Hi Si Chen, that looks like a great idea. Where I work at Sistrol I have developed a semi-automatic classifier, but it is kind of messy and of course it is not reliable 100%. I take the uri of a point and split it into tokens. Then using a set of dictionaries I try to obtain classes to which the point belongs. The result is points classified into vectors, a vector of the form: (Installation, Site, Equip, SecEquip, EquipName, SecEquipName, Point, PointName)

After that we build a haystack model, again extracting tags from dictionaries.

It is not perfect, and it requires a lot of user input, fixing the dictionaries and fixing the classification (it would be great to use machine learning to automatically update the dictionaries, but we are far away from that).

Also the user interface is pretty bad, just imagine that the dictionaries are written using Microsoft Excel!! Although that is changing as we are slowly migrating everything into MongoDB (The application is web based written in Python with Flask).

I like your idea because you are thinking right away about a user interface, I think that's a big part of the problem.

What I do is an in-house development, it would be great if I could open source it but it is not up to me.

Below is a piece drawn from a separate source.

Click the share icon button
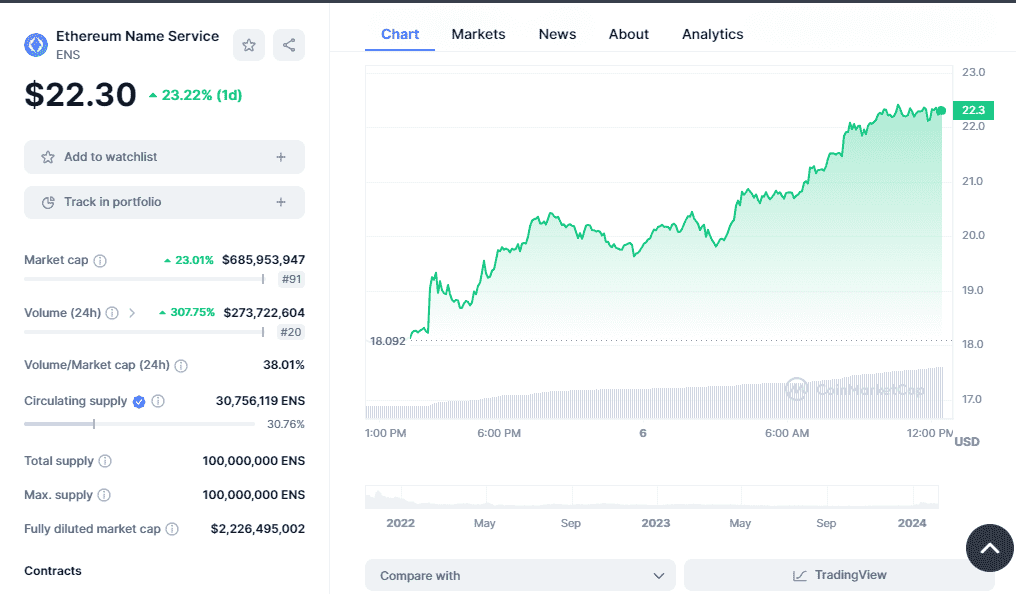This screenshot has width=1016, height=594. [289, 45]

I will ask though, or maybe they let me collaborate with opentaps SEAS (I still need to take a good look at it).

Regards.

Gabe Fierro Tue 18 Jun

I would agree with you that a key part of an effective machine learning approach will be making the results explainable. The tool should inform the user why it chose the tagging/classification it did so that the user can provide feedback. Hopefully this feedback can be used to improve the tool in an automated way.

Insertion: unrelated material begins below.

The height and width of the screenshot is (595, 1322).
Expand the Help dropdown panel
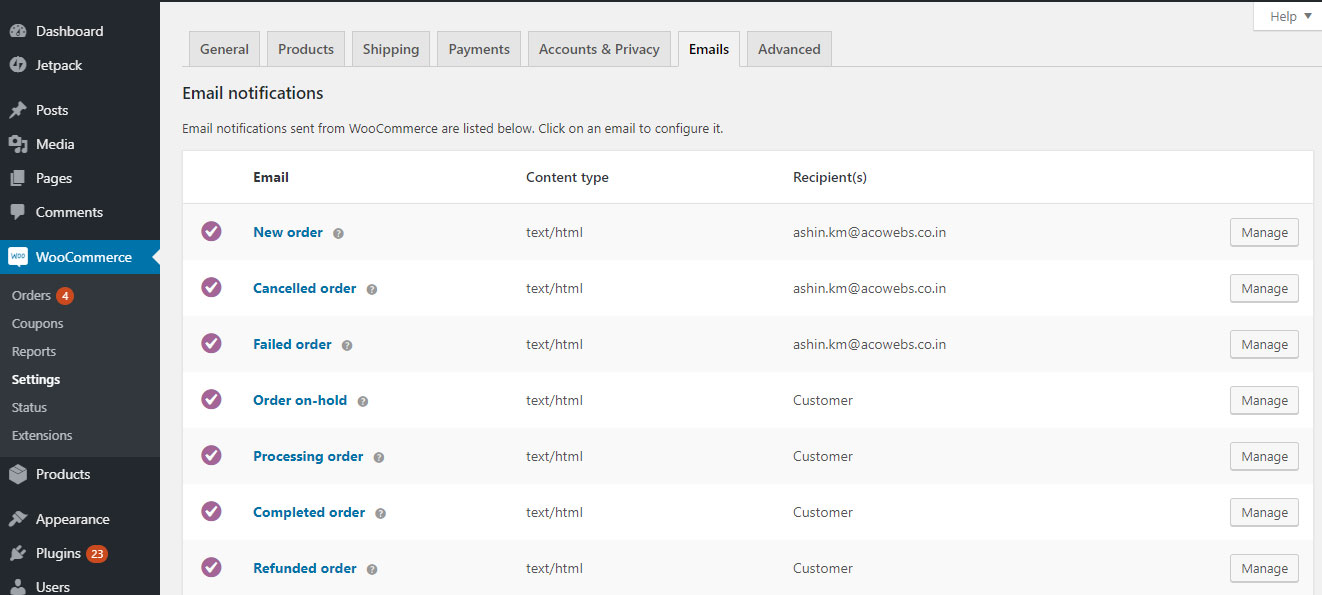1289,16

Setting aside the issue of how to determine which Haystack tags are "sufficient" for a consistent interpretation of some concept, the primary issue in developing these automated techniques is a lack of source (training) data (with or without accompanying ground truth). The point-parsing approaches developed in the literature rely upon a semi-supervised approach in part because there is no authoritative dataset of building metadata that could be used to train a more general model.

Would folks/companies be willing to contribute dumps of point/equip names from their installations in order to produce such a dataset?

Si Chen Thu 20 Jun

Thanks for your feedback! We're going to be working on this and will let you know when we have something to show you :)

Si Chen Mon 15 Jul

Hey everybody,

Here's a video of our new feature to define rules for haystack tags: https://www.youtube.com/watch?v=pTu_ITKoGHc&feature=youtu.be

Let me know what you think!

Terry Herr Sat 20 Jul

Great topic and thread.

I consider this problem [the time/cost involved with tagging and its inconsistency] to be second most important problem to solve to achieve mass adoption of analytics in commercial buildings. The first is just having one standard.

We have manually tagged a lot of buildings and would be happy to contribute data sets to anyone who can help contribute to an open source solution.